Would you have a proven formula of herbs that can stop excess menstrual bleeding? My wife has had a condition for many years and conventional gynecologists only know about birth control, depo provera shots, and cutting you open as the solution. My wife if familiar with Chinese herbs so no problem there. We are really seeking a proven formula that can stop the bleeding quickly. This goes on for weeks and with clots as well. Local herb practitioners that we have tried have not been able to come up with the right formula. We once had a good doctor that understood the problem and was able to come up with some herbs that worked, but she was in the LA Chinatown and there was a language barrier that proved difficult to overcome.
    I am not familiar with an effective herbal formula that works for excessive menstrual bleeding.

I am amazed and wanted to share with you that I have suffered from painful menstrual cramps since the birth of my second child 13 years ago. Last month I was confined to bed with Thermacare and Advil.

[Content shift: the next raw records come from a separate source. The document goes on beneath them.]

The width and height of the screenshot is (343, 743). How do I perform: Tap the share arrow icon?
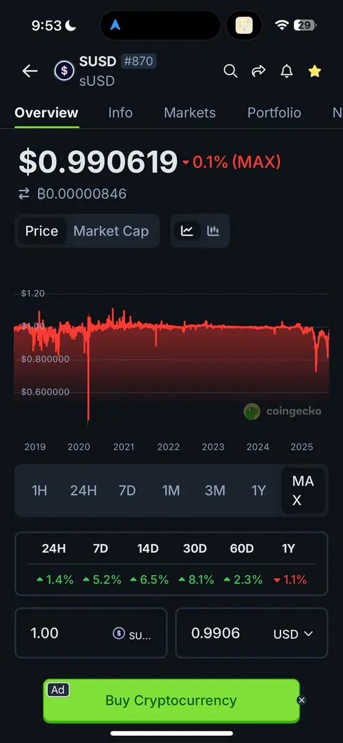(258, 71)
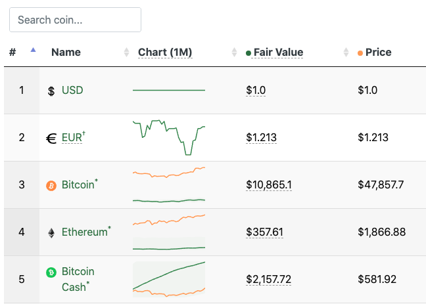Click the Bitcoin 1M sparkline chart

tap(169, 185)
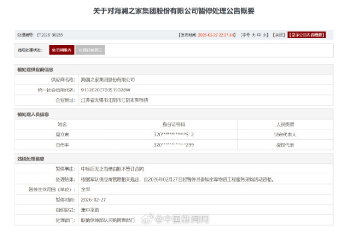Select credit code 91320200703519028W

tap(105, 90)
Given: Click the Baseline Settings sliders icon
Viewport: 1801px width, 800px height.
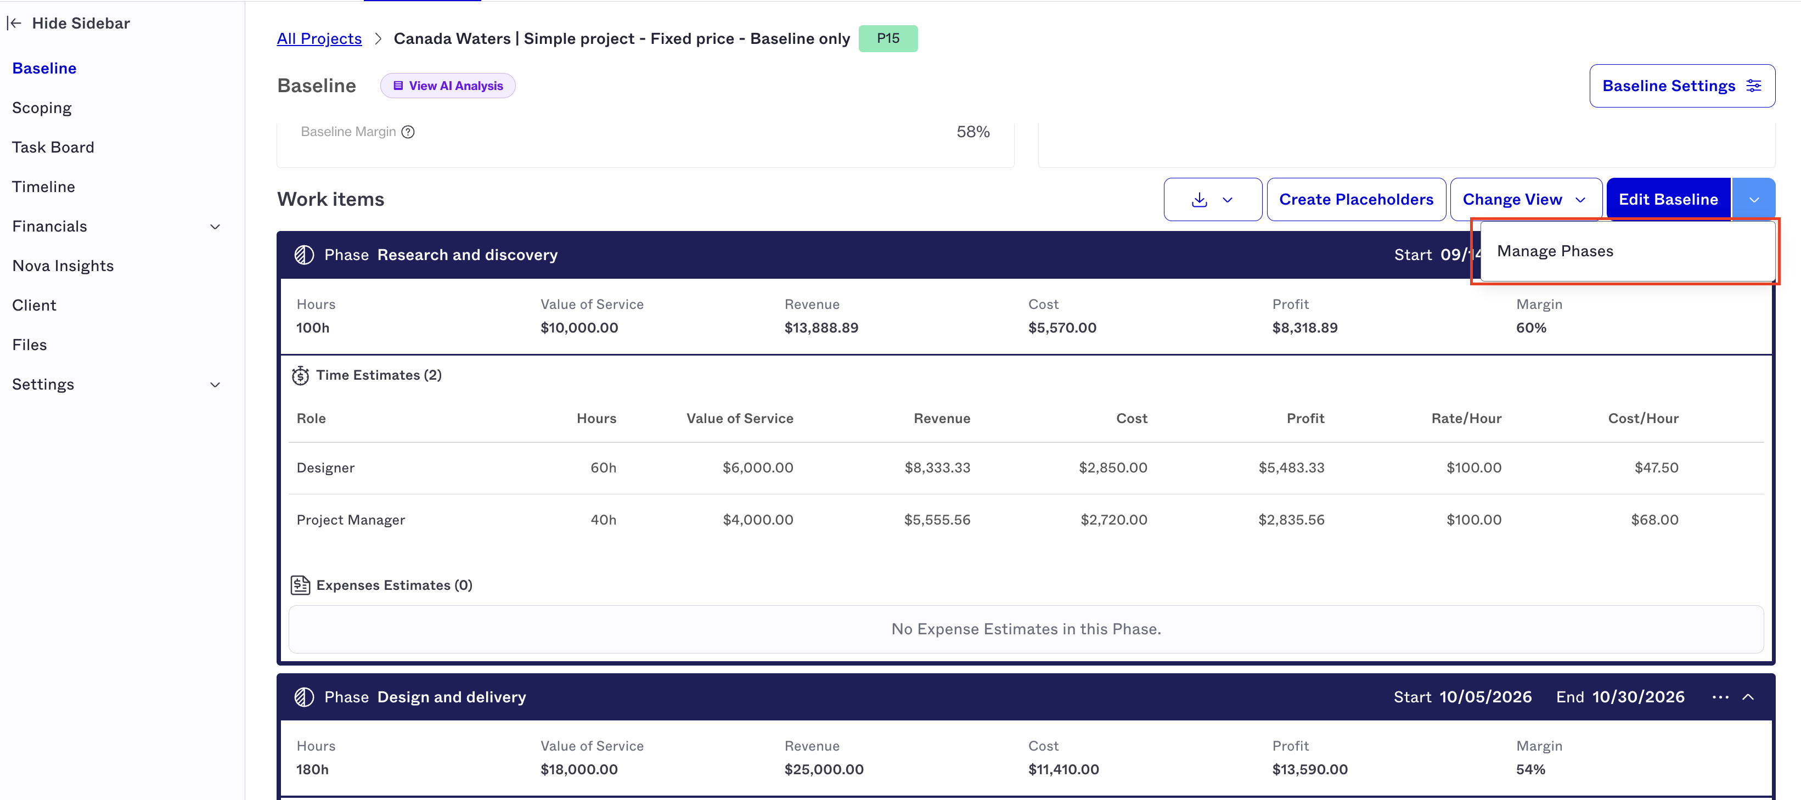Looking at the screenshot, I should pyautogui.click(x=1753, y=85).
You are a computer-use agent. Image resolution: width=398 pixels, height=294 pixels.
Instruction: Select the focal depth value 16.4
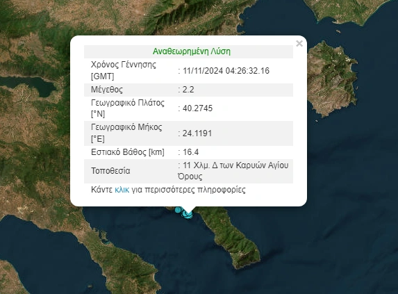point(190,152)
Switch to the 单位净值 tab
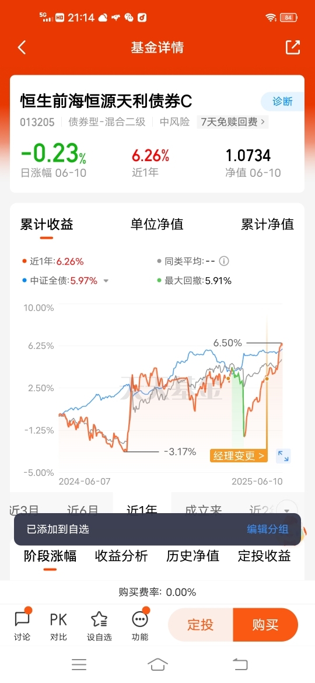 (x=157, y=224)
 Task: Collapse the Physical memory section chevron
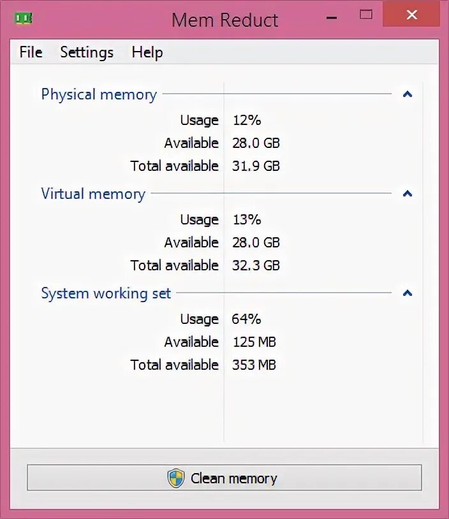408,94
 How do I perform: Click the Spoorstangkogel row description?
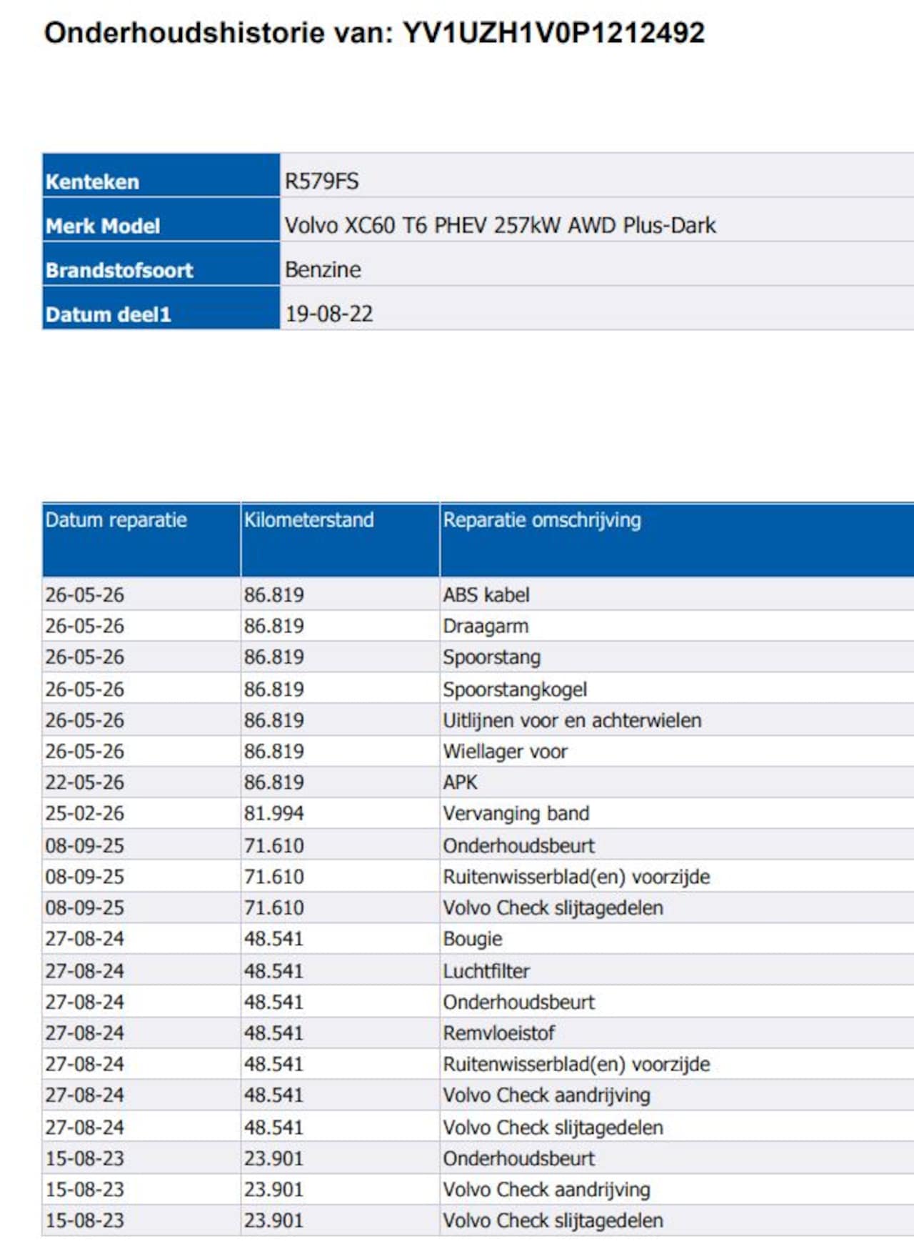pyautogui.click(x=515, y=690)
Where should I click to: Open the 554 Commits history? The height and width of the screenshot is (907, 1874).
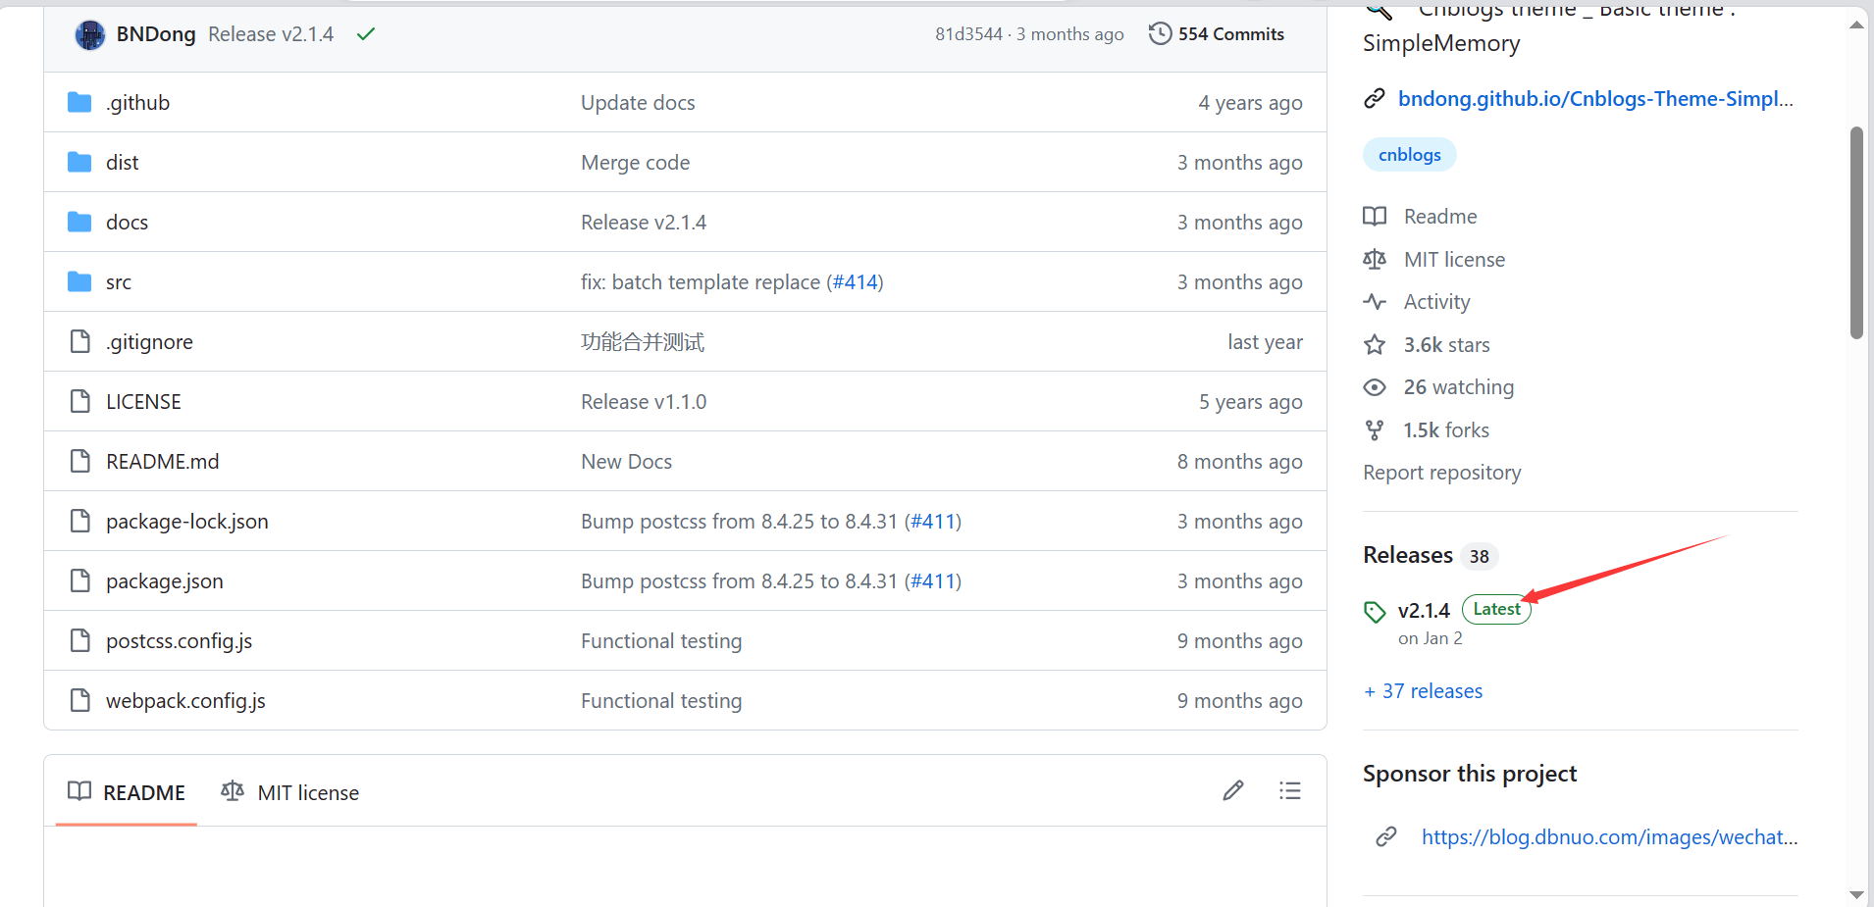click(1230, 34)
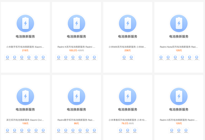The width and height of the screenshot is (205, 140).
Task: Open 小米数字系列电池换新服务 product link
Action: [25, 47]
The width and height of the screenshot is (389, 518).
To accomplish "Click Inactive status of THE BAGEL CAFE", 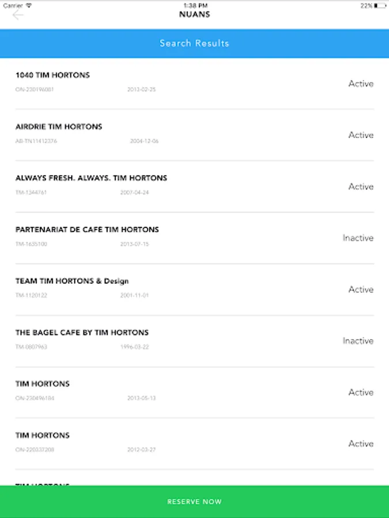I will coord(358,341).
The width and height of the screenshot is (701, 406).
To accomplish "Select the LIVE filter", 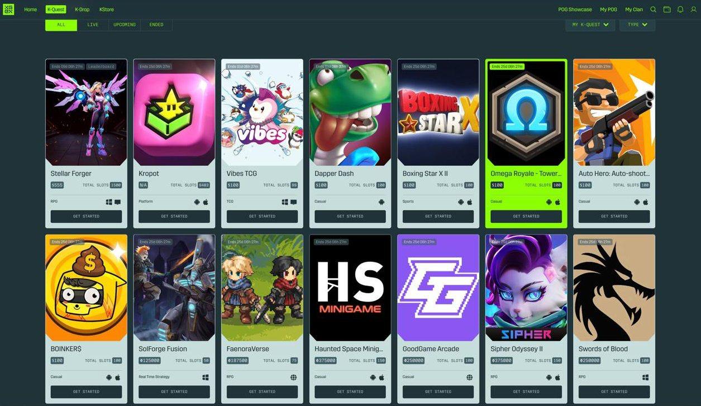I will (x=93, y=25).
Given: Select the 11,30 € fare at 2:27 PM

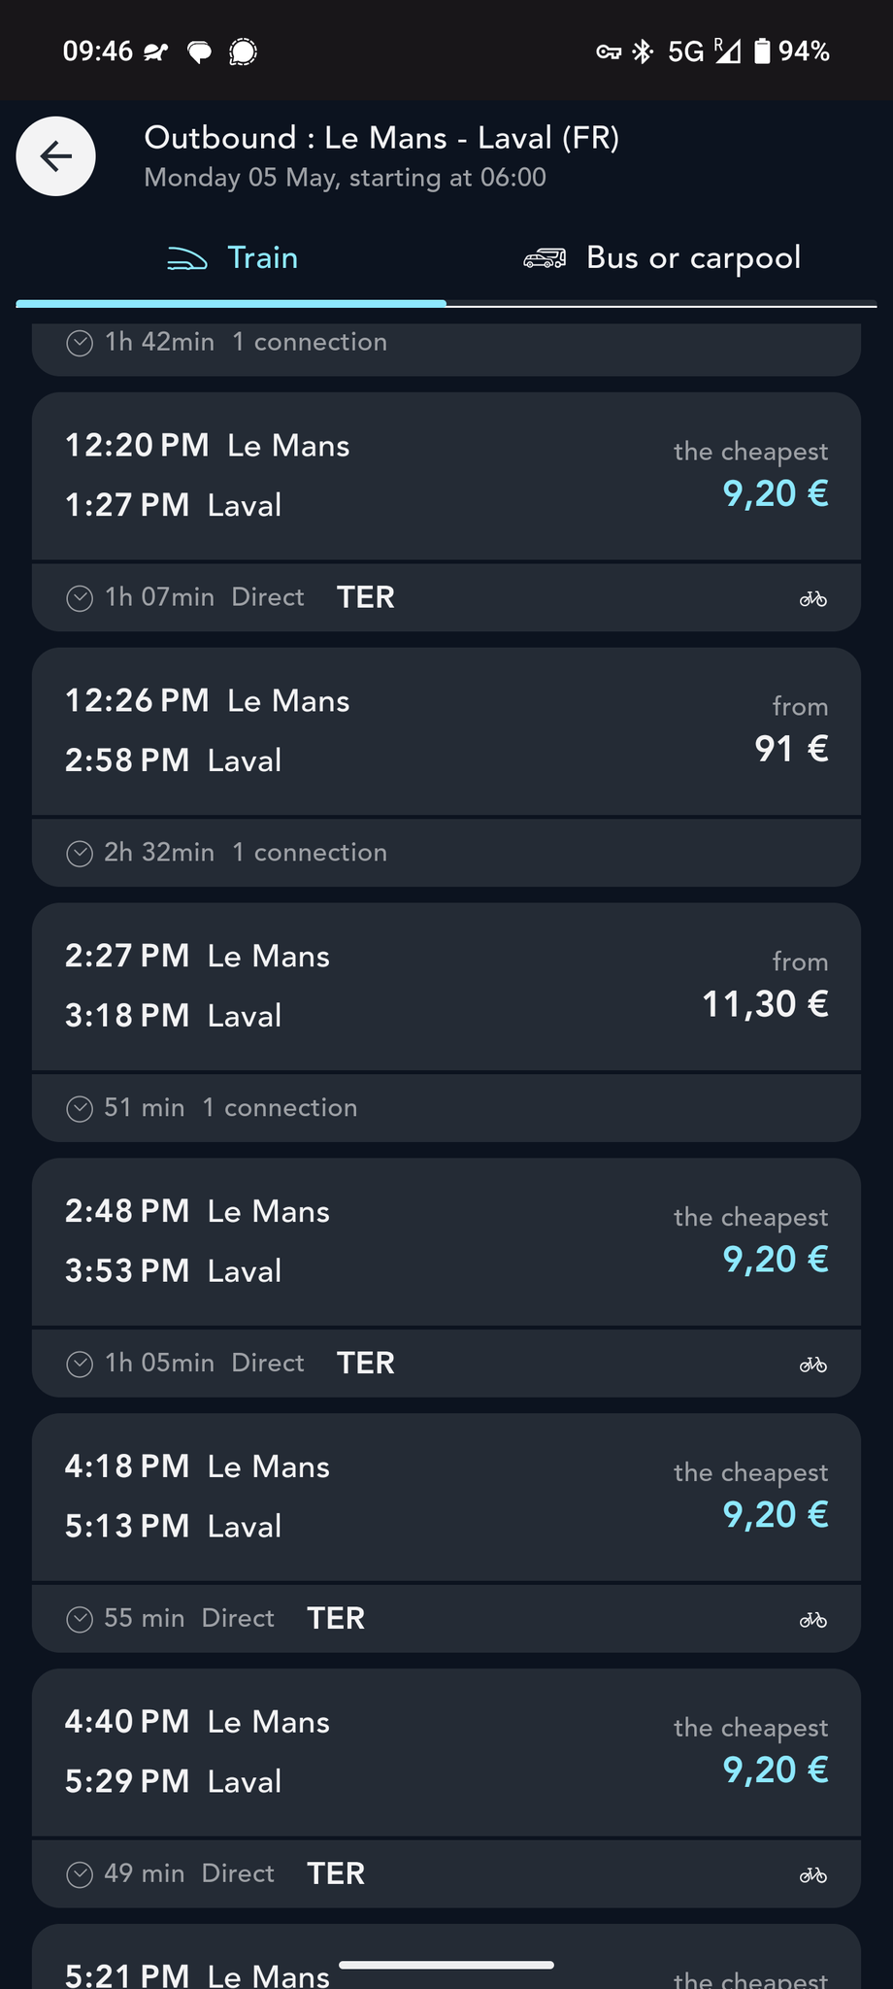Looking at the screenshot, I should pyautogui.click(x=765, y=1004).
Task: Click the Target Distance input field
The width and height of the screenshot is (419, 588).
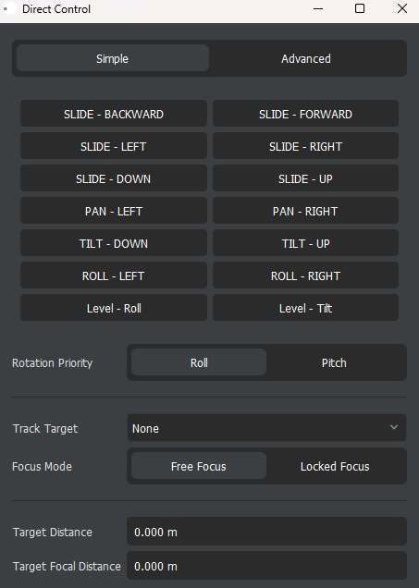Action: 266,532
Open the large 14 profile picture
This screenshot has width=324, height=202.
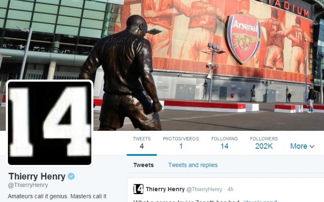(49, 123)
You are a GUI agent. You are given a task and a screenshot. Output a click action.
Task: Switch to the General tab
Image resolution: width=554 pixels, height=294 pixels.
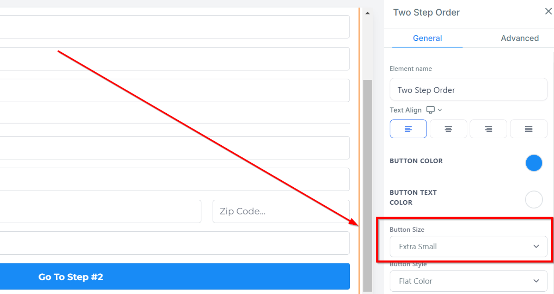tap(427, 38)
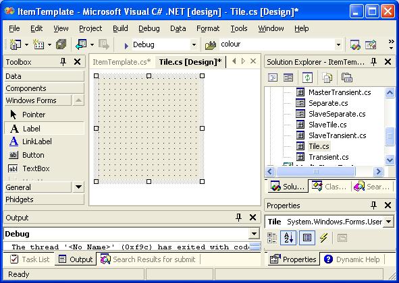
Task: Click Refresh icon in Solution Explorer
Action: pos(307,77)
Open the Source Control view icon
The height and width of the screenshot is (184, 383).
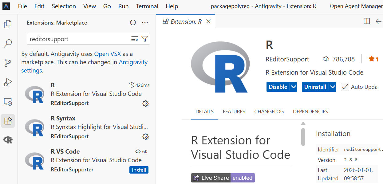point(8,63)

I heard CoQ10 increased energy & metabolism & played a roll in a friends weightloss so I thought I'd give it a try. I've taken about a weeks worth of 1oomg CoQ10, I've had more energy, more focus, can run in the cold without my asthma acting too badly and NO MENSTRUAL CRAMPS!

I have experienced painful cramps at menstruation for about 8 years now and have been vegan for 10 years. I recently read a study that showed the effect of omega-3s on prostaglandins- the hormones that cause cramps. I began taking between 420-640mg of algal DHA about 3 months ago. I noticed some alleviation of the cramps, but more annoyingly, a major increase in hormonal moodiness- unusual and irrational sadness, jealousy and grouchiness. Do you think the DHA is affecting my other sex hormones (estrogen, progesterone, testosterone)? Do you think I should also be supplementing with EPA and/or vitamin E?
   It's difficult to say, perhaps it may be a good idea to take the combination of EPA and DHA rather than the latter alone.